(Work instruction) Report every line of the data that includes "computer".

== Information given ==

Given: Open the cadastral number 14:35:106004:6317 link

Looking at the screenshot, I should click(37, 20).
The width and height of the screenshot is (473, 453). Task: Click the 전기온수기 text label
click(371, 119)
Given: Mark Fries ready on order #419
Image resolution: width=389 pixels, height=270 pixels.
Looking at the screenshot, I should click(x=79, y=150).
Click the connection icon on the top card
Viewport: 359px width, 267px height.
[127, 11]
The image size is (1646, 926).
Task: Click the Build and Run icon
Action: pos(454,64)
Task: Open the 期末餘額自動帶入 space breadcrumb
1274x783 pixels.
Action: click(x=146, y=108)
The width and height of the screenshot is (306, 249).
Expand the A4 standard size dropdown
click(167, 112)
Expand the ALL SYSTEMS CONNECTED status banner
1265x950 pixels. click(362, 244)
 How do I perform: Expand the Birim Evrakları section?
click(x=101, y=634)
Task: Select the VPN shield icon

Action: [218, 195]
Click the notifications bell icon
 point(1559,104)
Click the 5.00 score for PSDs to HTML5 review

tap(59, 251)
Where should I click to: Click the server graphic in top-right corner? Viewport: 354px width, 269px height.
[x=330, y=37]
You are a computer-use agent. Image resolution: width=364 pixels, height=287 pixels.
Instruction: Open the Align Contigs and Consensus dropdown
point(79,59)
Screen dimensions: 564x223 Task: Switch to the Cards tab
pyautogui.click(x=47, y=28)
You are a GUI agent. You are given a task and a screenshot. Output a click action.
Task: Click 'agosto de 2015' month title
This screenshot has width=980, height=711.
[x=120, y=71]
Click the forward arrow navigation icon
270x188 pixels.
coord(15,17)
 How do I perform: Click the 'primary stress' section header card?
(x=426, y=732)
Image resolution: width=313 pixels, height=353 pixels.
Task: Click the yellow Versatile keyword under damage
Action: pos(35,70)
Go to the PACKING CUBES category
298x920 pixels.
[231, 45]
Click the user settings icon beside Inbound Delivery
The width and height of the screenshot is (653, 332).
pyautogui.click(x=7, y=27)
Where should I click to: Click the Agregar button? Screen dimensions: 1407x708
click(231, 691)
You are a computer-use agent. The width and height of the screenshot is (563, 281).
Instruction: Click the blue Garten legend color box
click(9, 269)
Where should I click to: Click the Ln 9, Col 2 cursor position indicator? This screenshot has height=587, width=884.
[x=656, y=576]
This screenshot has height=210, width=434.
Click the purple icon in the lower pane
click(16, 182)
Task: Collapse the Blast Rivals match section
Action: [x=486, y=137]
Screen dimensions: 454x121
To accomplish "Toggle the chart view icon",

===

(Written reply)
You are a computer-use agent. Image resolution: width=364 pixels, height=287 pixels.
You are a computer-use agent. The width and height of the screenshot is (563, 281).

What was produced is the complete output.